Se la risposta è «sì»... no. Mai, mai rispondere di sì a una domanda del genere! Il discorso prende più o meno questo tenore:
«Allora, ce l'hai il fidanzato?».
«Eh... sì».
«Ah, che bello! Quando ce lo presenti?».
«Ma veramente io...».
«Dai, i cugini/gli zii/la nonna/il cane il gatto il pesce rosso/tutti i congiunti fino alla settima generazione saranno felicissimi di conoscerlo!».
[Per inciso: ecco perché non lo presento.]
Ma non finisce qui: la particolarità di questa domanda è che è soggetta a evoluzione. Una volta conosciuto il fidanzato, la domanda muta in: «allora, a quando le nozze?». Dopo le nozze (sempre che il malcapitato fidanzato non sia fuggito prima, innamorandosi perdutamente di un'orfana) diventa: «sì, adesso avrete un figlio o volete aspettare un po'?». Dopo il primo figlio: «non sarebbe ora di dare un fratellino o una sorellina a questa creatura tutta sola?». Sì, guarda, adesso mi metto a generare un numero spropositato di figli.

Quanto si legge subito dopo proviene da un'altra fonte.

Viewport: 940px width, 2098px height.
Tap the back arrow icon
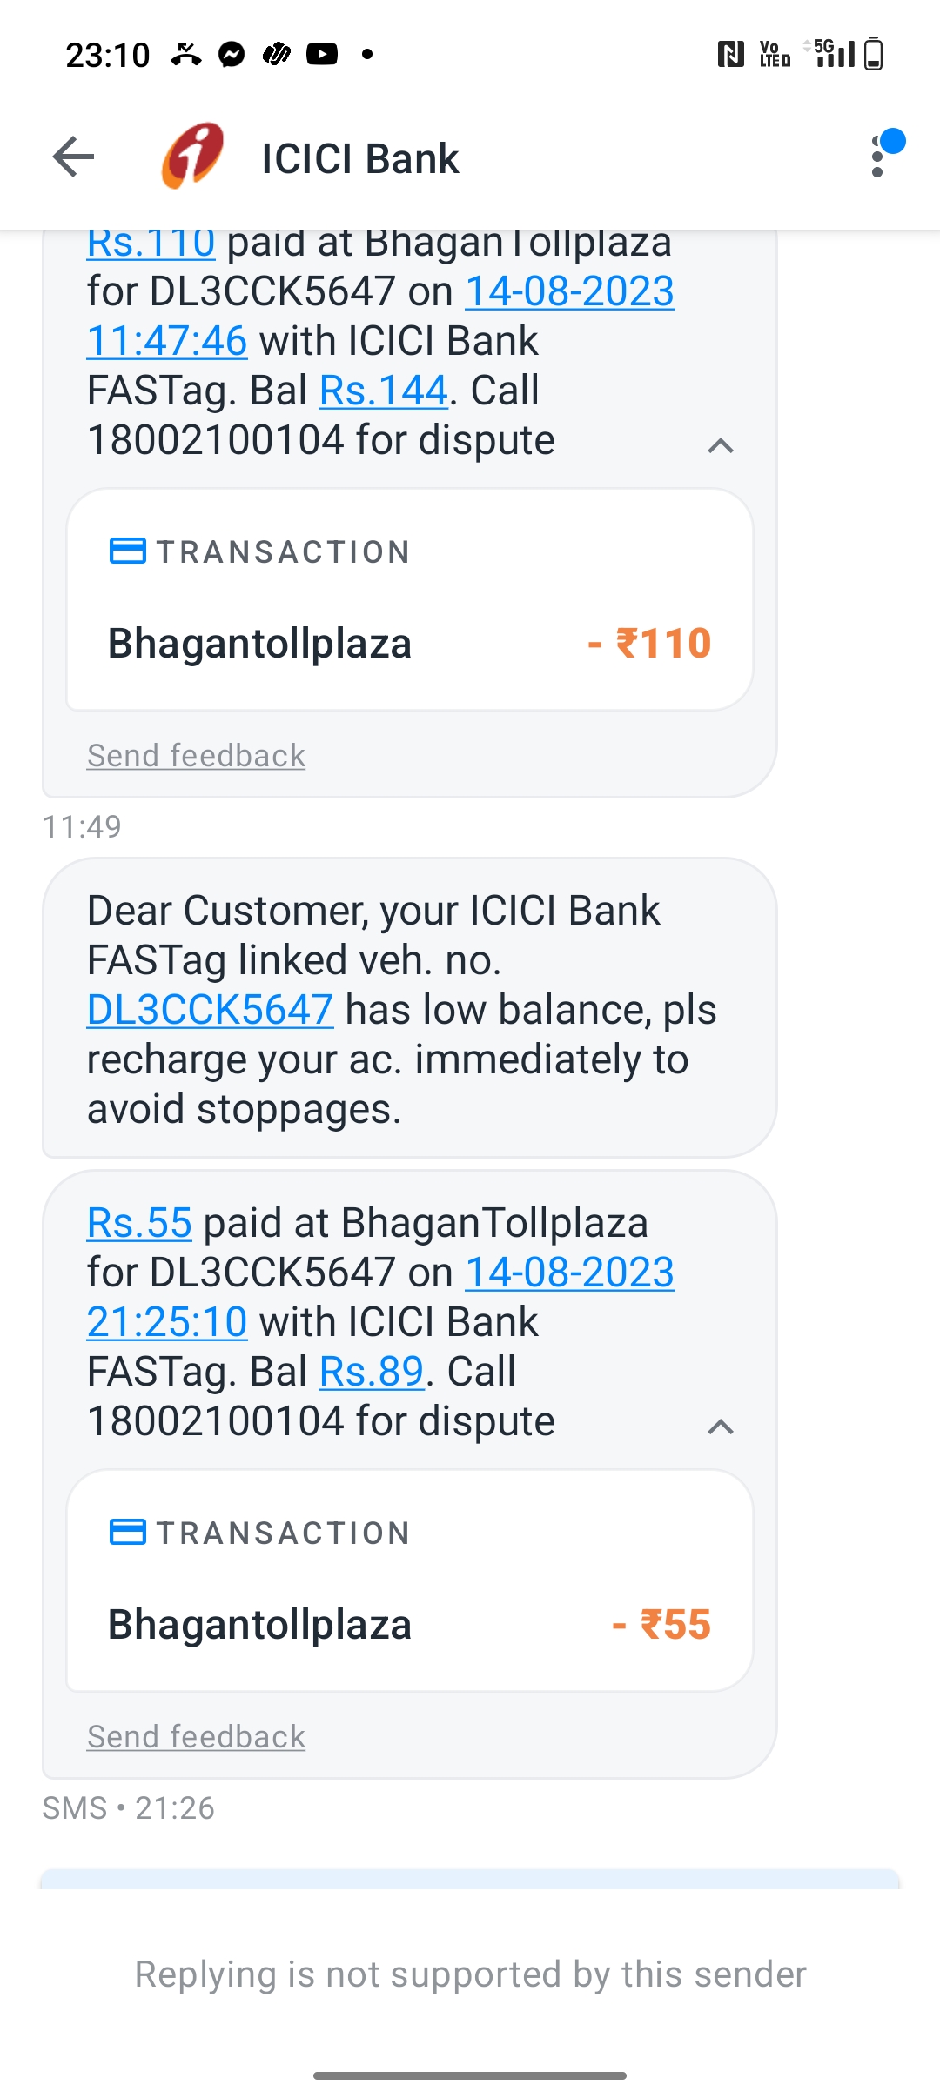[73, 157]
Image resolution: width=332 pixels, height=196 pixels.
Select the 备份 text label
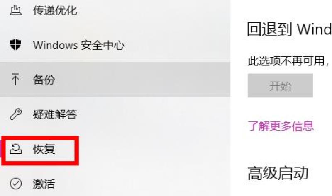pyautogui.click(x=44, y=80)
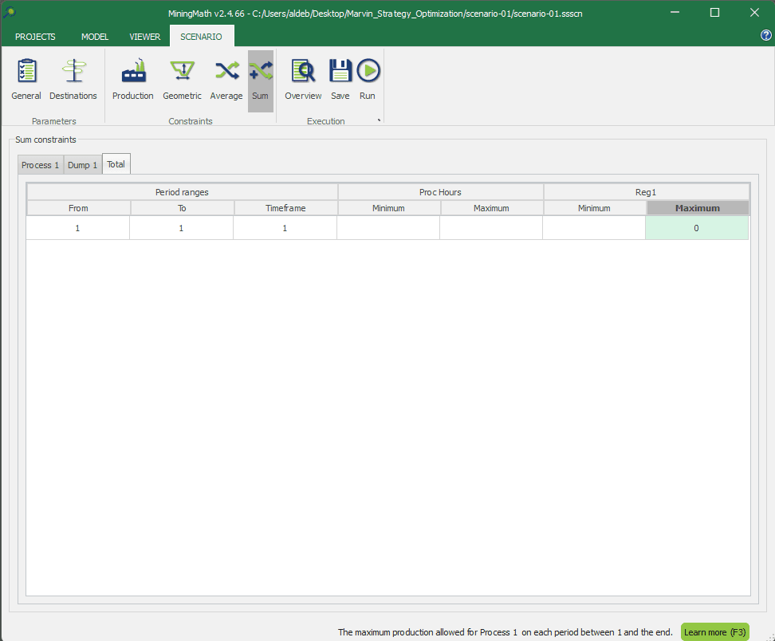Click the Proc Hours Minimum cell

[x=388, y=228]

Ma solo per dare a te, parente serpente, modo di chiedermi: «ragazzi, ma non volete proprio fermarvi?».

Poi c'è la Domanda Bastarda. Quella da non fare mai, e sottolineo mai, a un precario, e men che meno a un neolaureato. Ho il sospetto che alcuni conoscenti particolarmente sadici raggiungano l'orgasmo nel chiedere: «dimmi, hai trovato lavoro?».
Senti, mi sono laureata dieci giorni fa. So anch'io che prendere 110 e lode non vuol dire più niente, ma lasciami almeno il tempo di capire che cosa vuol dire «dignità di stampa» (un'altra cosa inutilissima, immagino). Come cantava il mio amato Samuele Bersani qualche anno fa: togli la ragione e lasciami sognare, lasciami sognare in pace. Tanto non è che fuori casa ho la fila di gente che mi rincorre per offrirmi un lavoro migliore di quello che faccio, quindi dieci giorni in più o in meno da pseudo-insegnante privata non fanno nessuna differenza. 
E poi scusa, ma ti pare? Avrei tappezzato la città di cartelloni, se avessi trovato qualcosa di un pochino più stabile. Avrei pagato da bere a tutti e chiamato i parenti. Anche quelli di secondo, terzo e quarto grado, crepi l'avarizia.
Una buona risposta da dare sarebbe: «sì, guarda, mi sono fatta assumere in Mondial Casa. Così posso finalmente provare a venderti una padellata di CAZZI TUOI».